Introduction to Real Analysis: Having trouble proving boundedness/convergence

Question

I am stuck on an intro to real analysis question that asks to prove convergence. The question follows as "Let $y_1<y_2$ be arbitrary real numbers and $y_n =\frac{1}{2}(y_{n-1}+y_{n-2})$ for $n>2$. Prove $y_n$ is convergent."

My first thought was to prove it is increasing so I can use the monotone convergence theorem. However, I keep getting stuck as my proof skills aren't the sharpest yet. This is what I have so far:

We will try to prove $y_n$ is a bounded increasing monotone sequence.

We know $y_3= \frac{1}{2}(y_1+y_2$) which is equivalent to $2y_3=y_1+y_2$

It follows that

$y_1<y_2<y_1+y_2 =2y_3$

$y_1<y_2<\frac{1}{2}y_1+\frac{1}{2}y_2 = y_3$

$y_1<y_2<y_3$

We can continue this pattern infinitely thus concluding $y_n$ is increasing.

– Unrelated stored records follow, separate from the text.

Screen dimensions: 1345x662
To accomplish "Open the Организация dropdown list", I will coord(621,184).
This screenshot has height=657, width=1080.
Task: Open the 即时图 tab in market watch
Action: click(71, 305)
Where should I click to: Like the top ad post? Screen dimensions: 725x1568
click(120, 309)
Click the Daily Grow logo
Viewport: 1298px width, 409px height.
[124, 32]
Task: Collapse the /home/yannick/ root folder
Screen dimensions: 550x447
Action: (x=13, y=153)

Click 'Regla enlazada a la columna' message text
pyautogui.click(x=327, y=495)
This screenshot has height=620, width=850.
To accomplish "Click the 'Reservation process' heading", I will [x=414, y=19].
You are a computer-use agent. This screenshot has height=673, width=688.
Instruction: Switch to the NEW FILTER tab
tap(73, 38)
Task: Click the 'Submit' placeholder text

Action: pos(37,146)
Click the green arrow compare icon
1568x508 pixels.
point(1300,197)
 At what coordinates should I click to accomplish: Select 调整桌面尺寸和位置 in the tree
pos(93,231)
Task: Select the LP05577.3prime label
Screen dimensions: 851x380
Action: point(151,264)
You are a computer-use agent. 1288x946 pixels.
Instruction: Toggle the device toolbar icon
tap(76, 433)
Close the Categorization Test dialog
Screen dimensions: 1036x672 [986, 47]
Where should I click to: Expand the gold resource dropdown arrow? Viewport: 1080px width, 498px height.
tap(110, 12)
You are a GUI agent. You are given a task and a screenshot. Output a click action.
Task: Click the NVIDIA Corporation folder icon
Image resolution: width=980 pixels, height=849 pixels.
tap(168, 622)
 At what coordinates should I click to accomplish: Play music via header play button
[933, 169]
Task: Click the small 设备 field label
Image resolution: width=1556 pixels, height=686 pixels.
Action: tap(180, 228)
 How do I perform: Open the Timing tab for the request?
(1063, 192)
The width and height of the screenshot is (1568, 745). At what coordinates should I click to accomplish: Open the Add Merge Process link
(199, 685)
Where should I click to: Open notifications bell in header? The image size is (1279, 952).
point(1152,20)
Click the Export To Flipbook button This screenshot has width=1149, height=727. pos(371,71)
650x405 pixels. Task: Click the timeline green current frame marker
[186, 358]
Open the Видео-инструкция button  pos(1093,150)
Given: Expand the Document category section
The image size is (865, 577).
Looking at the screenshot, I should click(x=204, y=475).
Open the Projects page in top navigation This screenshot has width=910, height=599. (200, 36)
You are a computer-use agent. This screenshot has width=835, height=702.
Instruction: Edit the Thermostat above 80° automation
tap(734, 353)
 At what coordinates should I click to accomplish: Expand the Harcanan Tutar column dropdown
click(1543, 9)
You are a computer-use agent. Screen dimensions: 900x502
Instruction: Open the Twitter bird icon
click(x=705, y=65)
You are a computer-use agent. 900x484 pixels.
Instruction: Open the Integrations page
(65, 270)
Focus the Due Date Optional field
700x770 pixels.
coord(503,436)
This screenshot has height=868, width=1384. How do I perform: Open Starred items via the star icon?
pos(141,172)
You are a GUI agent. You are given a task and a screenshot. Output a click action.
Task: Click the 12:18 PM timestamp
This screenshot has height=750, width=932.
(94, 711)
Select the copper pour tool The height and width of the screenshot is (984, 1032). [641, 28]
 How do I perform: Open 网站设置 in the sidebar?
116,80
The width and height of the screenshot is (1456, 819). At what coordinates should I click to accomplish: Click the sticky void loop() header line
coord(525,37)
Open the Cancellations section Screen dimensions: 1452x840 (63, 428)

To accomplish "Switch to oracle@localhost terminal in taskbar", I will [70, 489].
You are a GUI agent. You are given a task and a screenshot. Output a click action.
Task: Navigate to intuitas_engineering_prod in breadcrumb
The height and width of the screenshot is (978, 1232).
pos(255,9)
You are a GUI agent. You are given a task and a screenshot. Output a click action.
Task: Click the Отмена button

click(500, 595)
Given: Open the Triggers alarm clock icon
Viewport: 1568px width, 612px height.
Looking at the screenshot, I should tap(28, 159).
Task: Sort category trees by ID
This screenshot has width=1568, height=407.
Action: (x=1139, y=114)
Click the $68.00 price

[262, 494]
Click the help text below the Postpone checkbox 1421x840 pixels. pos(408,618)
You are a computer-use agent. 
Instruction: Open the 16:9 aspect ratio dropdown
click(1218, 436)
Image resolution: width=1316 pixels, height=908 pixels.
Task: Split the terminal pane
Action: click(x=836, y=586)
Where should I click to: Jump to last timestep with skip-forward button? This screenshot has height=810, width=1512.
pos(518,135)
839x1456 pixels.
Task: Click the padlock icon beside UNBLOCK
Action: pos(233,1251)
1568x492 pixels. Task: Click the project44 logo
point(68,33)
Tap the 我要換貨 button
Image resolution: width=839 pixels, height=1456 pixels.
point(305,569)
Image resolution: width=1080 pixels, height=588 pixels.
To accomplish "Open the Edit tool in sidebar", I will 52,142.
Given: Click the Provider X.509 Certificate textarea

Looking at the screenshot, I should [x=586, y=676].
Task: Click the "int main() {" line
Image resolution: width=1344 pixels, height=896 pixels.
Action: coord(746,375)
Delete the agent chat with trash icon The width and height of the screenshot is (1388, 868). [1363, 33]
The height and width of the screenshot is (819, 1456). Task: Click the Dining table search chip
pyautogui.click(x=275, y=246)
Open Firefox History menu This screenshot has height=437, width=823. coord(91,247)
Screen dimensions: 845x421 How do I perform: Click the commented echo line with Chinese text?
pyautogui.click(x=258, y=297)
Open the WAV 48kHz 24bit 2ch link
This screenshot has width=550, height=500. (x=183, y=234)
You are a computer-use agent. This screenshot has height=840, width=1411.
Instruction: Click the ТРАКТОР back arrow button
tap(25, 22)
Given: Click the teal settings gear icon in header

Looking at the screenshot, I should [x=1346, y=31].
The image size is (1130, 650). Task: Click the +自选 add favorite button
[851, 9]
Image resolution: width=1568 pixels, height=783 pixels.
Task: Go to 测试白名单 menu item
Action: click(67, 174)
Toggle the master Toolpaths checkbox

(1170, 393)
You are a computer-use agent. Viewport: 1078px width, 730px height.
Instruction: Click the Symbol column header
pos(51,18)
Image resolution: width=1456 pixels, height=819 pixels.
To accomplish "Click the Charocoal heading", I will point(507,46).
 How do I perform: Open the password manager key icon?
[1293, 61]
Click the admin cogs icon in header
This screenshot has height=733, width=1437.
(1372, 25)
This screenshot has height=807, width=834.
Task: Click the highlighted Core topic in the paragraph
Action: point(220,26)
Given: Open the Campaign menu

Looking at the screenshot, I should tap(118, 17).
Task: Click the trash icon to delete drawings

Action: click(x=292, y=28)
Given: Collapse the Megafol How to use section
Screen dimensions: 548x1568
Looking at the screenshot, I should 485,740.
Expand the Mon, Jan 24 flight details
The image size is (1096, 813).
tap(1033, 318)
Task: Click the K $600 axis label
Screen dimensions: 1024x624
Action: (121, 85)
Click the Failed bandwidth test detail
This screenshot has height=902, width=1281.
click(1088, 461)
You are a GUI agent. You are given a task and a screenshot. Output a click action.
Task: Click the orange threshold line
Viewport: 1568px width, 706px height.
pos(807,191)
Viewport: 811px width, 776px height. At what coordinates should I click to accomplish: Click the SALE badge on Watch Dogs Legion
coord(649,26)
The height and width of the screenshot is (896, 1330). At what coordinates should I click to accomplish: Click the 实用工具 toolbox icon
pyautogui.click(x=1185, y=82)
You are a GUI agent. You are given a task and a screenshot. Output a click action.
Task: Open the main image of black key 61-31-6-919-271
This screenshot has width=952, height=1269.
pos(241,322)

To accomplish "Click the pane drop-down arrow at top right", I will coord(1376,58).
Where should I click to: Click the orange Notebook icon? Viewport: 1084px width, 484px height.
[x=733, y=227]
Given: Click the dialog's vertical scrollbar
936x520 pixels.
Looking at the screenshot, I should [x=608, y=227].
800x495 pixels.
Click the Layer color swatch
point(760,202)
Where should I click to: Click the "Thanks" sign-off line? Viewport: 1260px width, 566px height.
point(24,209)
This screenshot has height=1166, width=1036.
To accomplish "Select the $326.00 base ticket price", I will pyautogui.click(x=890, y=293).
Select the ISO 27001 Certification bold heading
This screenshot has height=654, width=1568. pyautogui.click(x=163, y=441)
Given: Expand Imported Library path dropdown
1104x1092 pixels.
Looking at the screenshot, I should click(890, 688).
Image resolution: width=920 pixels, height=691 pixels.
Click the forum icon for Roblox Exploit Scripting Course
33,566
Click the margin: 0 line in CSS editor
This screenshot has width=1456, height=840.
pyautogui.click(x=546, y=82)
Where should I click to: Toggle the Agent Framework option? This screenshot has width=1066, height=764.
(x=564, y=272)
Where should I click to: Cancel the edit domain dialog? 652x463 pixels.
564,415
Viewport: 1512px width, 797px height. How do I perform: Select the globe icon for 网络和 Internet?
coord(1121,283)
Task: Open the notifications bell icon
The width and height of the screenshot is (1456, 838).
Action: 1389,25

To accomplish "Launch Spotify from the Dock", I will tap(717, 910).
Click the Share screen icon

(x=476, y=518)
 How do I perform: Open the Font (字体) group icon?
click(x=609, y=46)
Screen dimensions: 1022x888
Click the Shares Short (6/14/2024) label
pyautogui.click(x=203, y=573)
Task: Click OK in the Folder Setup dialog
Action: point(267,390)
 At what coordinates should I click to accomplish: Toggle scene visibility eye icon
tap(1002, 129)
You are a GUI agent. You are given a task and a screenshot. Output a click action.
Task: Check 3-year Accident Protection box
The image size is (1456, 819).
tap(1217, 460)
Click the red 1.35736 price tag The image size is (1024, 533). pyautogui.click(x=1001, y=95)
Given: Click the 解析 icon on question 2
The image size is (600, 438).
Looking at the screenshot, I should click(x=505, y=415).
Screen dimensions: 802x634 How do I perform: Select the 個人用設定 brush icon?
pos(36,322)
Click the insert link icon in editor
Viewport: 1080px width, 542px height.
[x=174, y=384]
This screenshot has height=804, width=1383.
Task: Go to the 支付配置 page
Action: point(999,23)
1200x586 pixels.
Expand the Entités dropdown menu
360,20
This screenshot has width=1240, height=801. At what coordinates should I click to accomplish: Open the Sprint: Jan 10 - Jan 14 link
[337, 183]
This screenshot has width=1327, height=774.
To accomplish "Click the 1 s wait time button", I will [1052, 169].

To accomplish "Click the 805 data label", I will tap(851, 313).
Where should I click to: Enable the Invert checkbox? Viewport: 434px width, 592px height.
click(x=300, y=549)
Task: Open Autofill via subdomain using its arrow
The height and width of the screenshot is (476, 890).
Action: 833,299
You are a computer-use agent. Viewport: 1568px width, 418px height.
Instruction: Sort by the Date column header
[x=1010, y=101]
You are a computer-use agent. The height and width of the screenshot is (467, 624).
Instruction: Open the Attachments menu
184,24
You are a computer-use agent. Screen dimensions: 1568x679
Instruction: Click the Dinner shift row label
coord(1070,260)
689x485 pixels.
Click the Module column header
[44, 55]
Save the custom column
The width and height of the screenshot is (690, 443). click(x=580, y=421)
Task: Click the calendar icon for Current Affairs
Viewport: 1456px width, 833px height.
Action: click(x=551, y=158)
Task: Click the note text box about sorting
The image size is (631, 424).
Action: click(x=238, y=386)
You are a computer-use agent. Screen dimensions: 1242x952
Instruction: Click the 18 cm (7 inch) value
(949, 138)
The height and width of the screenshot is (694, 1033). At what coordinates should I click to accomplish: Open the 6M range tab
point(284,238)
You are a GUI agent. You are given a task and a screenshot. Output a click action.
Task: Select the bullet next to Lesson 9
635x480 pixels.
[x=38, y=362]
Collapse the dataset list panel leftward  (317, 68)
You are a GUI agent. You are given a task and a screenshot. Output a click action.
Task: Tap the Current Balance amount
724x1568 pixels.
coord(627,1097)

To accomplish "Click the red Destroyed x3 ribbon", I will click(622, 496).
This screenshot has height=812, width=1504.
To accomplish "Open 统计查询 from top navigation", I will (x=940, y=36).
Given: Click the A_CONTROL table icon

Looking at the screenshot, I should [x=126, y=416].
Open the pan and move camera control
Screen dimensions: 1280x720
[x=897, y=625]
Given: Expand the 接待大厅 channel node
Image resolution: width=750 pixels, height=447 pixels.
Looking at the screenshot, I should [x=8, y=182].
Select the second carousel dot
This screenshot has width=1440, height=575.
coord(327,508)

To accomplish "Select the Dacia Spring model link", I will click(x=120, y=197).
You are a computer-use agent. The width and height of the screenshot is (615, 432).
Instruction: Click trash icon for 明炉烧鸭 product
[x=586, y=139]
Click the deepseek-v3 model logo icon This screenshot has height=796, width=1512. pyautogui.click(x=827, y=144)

This is where i get stuck because i do not know how to prove $y_n$ is bounded

Any help would be appreciated.

Answer 1

hint: $y_n - y_{n-1} = -(y_n - y_{n-2})= -((y_n - y_{n-1})+(y_{n-1}-y_{n-2}))$. Thus you have: $z_n = -z_n - z_{n-1}\implies z_n = -\dfrac{z_{n-1}}{2}$ with $z_n = y_n - y_{n-1}$. Can you find a formula for $z_n$ and then for $y_n$ then you can see which value the $y_n$ converges to .

Answer 2

The sequence is not monotone; I don't know if there is an easy way to show abstractly that it is convergent. If we look at a few terms, it is not hard to deduce that $$ y_{n+2}=\frac1{2^n}\left(\frac{2^n-(-1)^n}3\,y_1+\frac{2^{n+1}+(-1)^n}{3} \,y_2\right). $$ One then confirms this is the right formula by showing that it satisfies the original recursion.

Finally, taking the limit, $$ \lim_{n\to\infty} y_n=\lim_{n\to\infty} y_{n+2}\frac13\,y_1+\frac23\,y_2. $$

Answer 3

Here is a standard argument (used in the proof of Cantor's Intersection Theorem): use induction to verify that $|y_n-y_{n-1}| \leq |y_1 -y_2|/2^{n-2}$. Once you do this you see that the series $\sum (y_n -y_{n-1})$ is absolutely convergent. Its n-th partial sum is $y_n-y_1$ so $\lim y_n$ exists.